--- START ---
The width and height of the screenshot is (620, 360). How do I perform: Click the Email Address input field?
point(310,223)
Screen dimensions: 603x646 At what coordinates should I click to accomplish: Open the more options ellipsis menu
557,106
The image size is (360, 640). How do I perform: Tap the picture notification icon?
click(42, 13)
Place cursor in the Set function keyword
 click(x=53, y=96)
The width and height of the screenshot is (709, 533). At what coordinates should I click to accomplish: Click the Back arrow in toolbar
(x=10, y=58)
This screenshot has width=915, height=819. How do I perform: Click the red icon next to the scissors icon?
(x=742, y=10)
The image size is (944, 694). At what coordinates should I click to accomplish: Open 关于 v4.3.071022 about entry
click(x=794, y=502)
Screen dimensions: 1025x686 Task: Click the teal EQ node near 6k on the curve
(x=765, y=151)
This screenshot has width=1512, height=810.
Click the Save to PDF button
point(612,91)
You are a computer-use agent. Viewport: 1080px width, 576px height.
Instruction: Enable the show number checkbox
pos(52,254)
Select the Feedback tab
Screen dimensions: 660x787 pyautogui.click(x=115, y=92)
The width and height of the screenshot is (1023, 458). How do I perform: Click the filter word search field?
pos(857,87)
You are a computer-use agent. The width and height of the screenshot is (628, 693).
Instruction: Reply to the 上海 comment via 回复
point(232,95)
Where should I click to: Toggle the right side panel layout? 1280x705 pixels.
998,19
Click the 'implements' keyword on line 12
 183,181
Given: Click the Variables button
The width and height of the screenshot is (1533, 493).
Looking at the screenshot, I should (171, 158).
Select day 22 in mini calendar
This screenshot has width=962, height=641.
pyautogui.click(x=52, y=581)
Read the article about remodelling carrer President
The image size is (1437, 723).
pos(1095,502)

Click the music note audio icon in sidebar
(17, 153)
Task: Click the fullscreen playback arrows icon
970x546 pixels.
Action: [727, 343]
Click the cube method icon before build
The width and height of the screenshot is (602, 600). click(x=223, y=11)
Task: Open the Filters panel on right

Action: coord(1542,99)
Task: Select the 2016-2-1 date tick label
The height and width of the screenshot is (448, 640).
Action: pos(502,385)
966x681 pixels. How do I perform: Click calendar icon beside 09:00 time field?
--- END ---
- What is expected -
Write out exactly the lines from the one containing "The height and" through the end of the data, both included. Add nothing else.

- Response area -
The height and width of the screenshot is (448, 640).
Action: pos(502,385)
966x681 pixels. How do I perform: Click calendar icon beside 09:00 time field?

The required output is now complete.